• What is being asked: Please give back word for word the lines of the material below between the line containing "You are a computer-use" and the line containing "Instruction: Select the", inclusive.

• Material supplied:

------------------------------------------------------------

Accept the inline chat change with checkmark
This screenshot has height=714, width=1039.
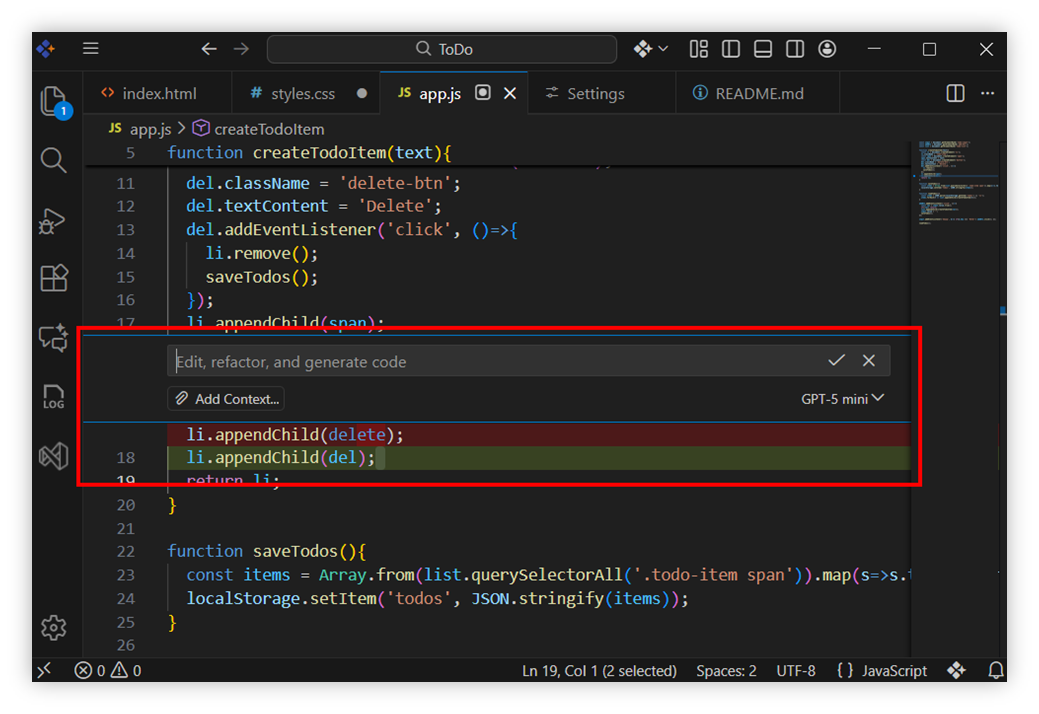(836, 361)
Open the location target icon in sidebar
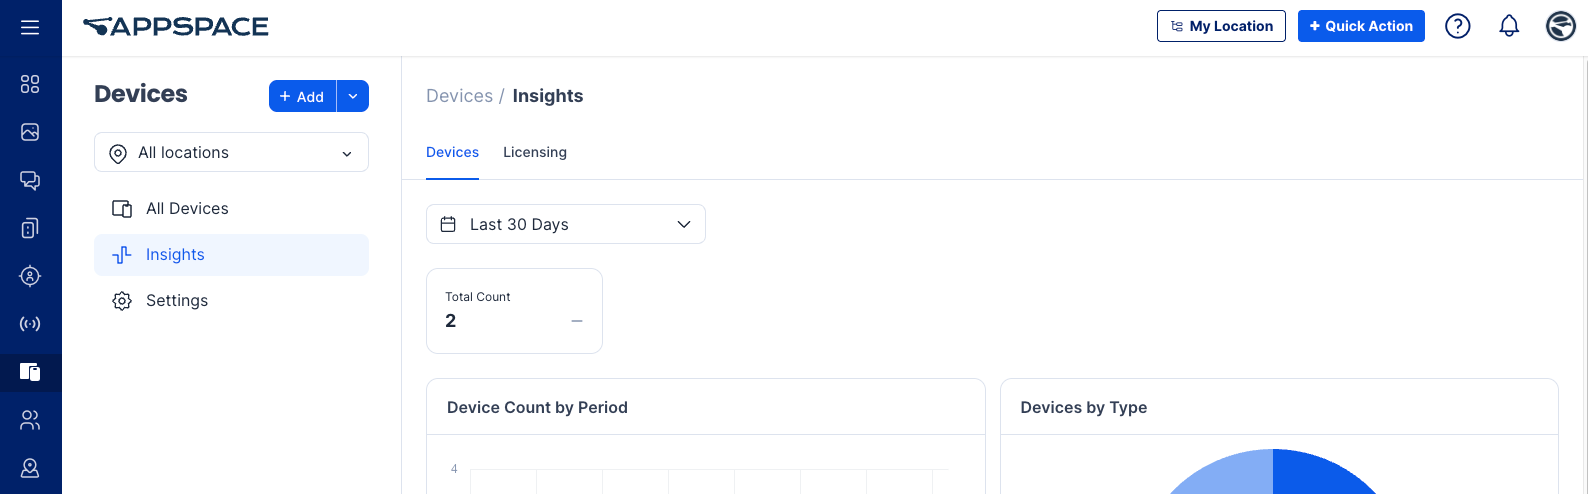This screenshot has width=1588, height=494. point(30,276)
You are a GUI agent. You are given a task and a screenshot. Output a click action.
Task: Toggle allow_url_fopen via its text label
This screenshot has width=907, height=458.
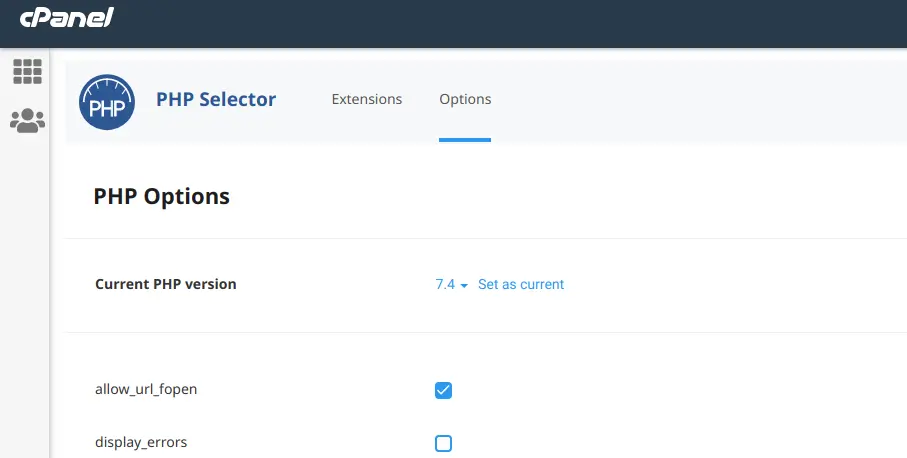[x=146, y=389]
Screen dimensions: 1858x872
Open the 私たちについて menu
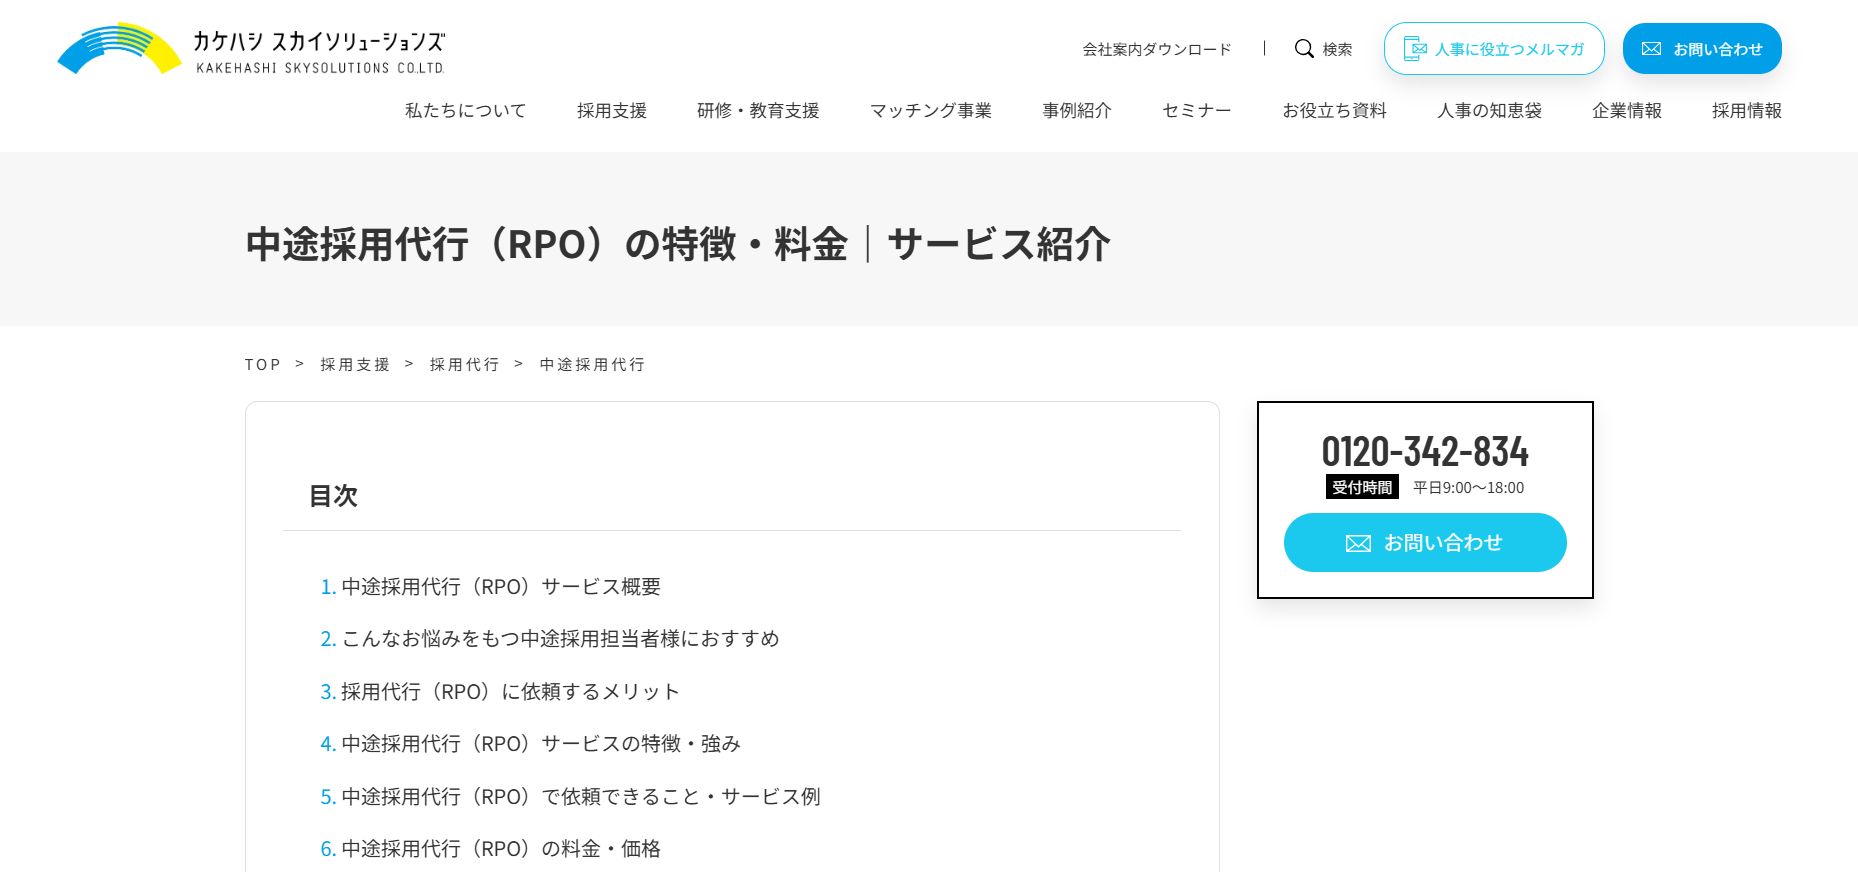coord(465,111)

------------------------------------------------------------

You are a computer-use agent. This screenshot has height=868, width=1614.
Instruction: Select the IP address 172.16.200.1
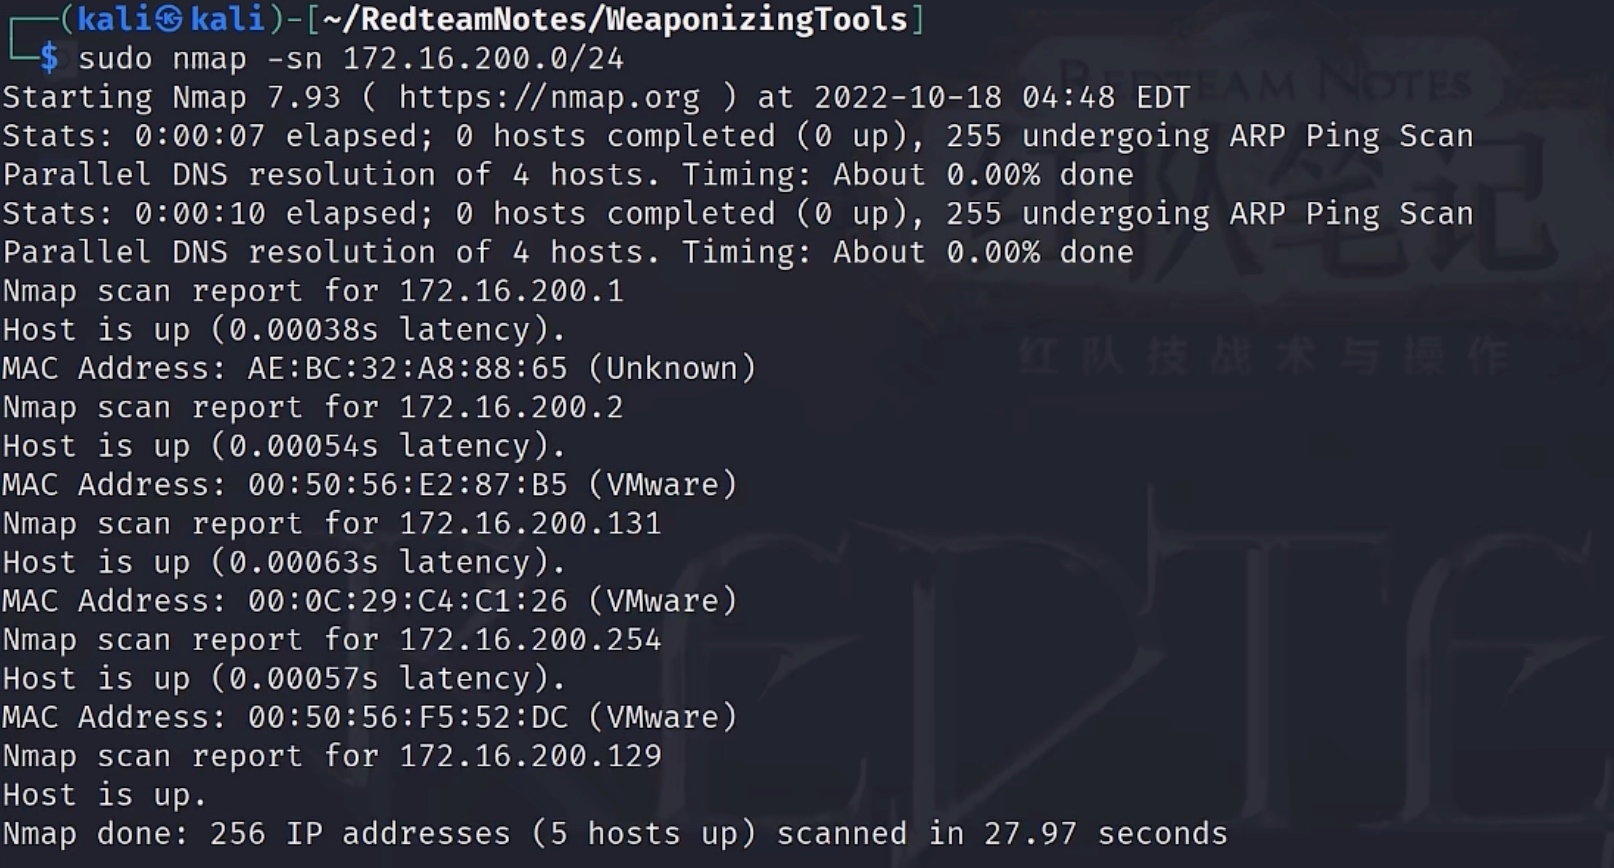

------------------------------------------------------------

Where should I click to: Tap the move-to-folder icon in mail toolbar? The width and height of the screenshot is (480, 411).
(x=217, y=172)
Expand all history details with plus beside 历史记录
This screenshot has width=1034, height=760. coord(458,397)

------------------------------------------------------------

• Task answer:
You are a computer-use agent. This screenshot has height=868, width=1614.
Instruction: Select the IP address 172.16.200.1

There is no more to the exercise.